--- Problem statement ---
Of all the entries below, retype only the lines from the one with "Where should I click to: Select" through the one with "Task: Click the next page navigation arrow", exactly as they appear.

Collected data entries
=== Begin Enclosure ===

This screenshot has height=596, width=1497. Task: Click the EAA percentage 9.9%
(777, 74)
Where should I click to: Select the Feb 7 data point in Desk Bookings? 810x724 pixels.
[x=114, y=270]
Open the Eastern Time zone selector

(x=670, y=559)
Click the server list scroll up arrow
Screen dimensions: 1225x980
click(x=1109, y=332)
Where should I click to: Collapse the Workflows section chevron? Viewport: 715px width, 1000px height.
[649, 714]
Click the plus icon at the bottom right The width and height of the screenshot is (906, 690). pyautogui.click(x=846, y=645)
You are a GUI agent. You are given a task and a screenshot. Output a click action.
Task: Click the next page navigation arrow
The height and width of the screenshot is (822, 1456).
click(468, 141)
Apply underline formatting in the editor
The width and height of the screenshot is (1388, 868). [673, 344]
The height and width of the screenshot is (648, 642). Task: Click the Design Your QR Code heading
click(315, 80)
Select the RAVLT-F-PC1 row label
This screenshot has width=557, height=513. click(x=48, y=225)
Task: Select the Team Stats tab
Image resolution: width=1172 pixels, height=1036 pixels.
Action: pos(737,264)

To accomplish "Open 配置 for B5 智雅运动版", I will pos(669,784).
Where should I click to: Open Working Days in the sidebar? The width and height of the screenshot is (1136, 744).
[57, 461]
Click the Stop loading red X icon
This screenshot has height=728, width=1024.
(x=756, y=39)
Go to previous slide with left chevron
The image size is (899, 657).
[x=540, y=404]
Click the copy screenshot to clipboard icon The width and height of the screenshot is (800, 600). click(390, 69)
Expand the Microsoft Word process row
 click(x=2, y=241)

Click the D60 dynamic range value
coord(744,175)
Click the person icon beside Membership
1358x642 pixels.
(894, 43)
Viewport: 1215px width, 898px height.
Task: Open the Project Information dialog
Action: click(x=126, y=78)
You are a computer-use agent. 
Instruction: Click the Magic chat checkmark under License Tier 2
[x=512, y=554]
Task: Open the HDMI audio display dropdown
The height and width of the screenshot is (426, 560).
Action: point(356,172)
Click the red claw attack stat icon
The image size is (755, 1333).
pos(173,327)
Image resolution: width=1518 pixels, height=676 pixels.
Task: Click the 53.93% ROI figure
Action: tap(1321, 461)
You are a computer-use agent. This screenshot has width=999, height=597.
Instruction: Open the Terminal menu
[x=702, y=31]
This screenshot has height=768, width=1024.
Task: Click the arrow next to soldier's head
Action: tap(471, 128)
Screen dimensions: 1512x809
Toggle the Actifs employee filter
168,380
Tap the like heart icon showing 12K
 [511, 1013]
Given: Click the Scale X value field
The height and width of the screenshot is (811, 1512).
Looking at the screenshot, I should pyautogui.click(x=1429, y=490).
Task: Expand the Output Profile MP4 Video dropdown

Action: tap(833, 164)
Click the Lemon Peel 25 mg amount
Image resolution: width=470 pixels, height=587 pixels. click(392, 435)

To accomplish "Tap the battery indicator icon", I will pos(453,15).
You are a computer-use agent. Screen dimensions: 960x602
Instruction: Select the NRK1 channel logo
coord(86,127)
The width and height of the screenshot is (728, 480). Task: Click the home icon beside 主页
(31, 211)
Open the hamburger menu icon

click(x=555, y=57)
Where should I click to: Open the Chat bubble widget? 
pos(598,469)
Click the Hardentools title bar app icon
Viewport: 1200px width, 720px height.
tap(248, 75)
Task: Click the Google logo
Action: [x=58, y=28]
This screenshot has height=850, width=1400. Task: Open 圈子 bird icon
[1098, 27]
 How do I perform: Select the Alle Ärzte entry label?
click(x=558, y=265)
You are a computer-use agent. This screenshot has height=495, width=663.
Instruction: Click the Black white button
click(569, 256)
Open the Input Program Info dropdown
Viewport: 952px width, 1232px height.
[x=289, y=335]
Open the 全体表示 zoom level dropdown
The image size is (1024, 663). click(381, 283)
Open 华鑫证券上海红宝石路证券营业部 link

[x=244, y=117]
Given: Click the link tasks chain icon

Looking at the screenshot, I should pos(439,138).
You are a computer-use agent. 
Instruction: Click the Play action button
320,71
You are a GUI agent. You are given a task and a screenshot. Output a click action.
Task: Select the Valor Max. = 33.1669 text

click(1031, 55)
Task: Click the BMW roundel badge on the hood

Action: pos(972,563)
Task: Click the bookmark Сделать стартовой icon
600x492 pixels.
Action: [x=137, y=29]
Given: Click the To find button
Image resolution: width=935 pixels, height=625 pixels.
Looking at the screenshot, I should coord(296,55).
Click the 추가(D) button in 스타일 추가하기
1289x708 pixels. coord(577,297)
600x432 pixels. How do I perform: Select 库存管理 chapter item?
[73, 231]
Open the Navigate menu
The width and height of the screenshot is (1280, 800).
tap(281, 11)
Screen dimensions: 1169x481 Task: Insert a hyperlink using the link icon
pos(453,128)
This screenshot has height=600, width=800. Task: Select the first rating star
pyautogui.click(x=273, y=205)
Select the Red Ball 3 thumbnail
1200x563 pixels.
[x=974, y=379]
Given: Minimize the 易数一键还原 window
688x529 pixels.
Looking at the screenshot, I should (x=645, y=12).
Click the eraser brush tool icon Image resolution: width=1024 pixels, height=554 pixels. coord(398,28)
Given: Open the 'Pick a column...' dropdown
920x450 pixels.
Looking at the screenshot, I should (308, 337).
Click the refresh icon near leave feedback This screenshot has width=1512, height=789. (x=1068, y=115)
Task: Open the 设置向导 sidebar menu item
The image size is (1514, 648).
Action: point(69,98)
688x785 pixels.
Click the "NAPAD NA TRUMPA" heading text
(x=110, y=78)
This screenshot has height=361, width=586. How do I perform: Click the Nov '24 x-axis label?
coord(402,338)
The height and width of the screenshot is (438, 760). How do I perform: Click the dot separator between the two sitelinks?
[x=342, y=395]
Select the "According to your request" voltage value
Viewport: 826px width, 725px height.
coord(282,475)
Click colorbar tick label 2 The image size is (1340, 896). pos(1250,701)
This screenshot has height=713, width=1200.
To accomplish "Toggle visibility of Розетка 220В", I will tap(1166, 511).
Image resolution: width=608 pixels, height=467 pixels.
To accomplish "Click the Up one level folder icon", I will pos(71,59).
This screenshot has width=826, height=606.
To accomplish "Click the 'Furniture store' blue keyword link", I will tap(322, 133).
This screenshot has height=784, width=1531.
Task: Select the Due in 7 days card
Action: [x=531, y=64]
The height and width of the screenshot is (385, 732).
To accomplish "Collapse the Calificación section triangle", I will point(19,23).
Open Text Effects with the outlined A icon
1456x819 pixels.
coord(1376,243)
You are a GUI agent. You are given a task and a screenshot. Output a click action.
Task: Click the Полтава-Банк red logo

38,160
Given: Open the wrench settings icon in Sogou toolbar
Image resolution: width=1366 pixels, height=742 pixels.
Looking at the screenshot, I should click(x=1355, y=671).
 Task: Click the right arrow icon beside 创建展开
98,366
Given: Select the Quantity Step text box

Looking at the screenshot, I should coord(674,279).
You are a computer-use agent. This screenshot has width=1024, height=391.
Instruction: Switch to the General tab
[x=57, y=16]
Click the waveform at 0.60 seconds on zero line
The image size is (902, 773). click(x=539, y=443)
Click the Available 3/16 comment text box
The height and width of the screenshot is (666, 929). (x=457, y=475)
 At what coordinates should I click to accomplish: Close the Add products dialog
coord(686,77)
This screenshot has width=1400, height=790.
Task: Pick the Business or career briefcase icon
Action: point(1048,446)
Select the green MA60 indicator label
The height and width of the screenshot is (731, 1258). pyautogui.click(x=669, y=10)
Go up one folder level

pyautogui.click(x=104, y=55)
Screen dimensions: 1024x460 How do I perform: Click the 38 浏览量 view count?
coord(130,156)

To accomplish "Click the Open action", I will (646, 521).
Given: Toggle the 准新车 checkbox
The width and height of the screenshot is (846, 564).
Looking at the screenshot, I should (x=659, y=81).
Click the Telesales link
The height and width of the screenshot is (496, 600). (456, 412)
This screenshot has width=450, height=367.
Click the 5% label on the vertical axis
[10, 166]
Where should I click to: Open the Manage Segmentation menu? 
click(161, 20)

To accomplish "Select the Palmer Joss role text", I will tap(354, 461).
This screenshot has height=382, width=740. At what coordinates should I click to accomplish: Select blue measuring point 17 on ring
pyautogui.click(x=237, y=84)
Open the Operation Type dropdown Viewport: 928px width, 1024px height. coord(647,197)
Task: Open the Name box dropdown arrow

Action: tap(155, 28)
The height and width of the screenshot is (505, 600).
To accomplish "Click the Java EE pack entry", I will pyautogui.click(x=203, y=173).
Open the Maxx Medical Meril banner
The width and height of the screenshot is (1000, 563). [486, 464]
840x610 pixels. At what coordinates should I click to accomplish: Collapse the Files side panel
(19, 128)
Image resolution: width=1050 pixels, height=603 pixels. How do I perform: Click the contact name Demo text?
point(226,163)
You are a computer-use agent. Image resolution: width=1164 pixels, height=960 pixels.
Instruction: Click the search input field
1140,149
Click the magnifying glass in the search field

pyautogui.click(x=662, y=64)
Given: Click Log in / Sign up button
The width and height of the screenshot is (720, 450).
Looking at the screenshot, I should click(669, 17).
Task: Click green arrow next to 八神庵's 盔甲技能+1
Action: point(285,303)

=== End Enclosure ===

--- Response to the task ---
Where should I click to: Select the Feb 7 data point in Desk Bookings? 810x724 pixels.
[x=114, y=270]
Open the Eastern Time zone selector

(x=670, y=559)
Click the server list scroll up arrow
Screen dimensions: 1225x980
click(x=1109, y=332)
Where should I click to: Collapse the Workflows section chevron? Viewport: 715px width, 1000px height.
[649, 714]
Click the plus icon at the bottom right The width and height of the screenshot is (906, 690). pyautogui.click(x=846, y=645)
You are a GUI agent. You are given a task and a screenshot. Output a click action.
Task: Click the next page navigation arrow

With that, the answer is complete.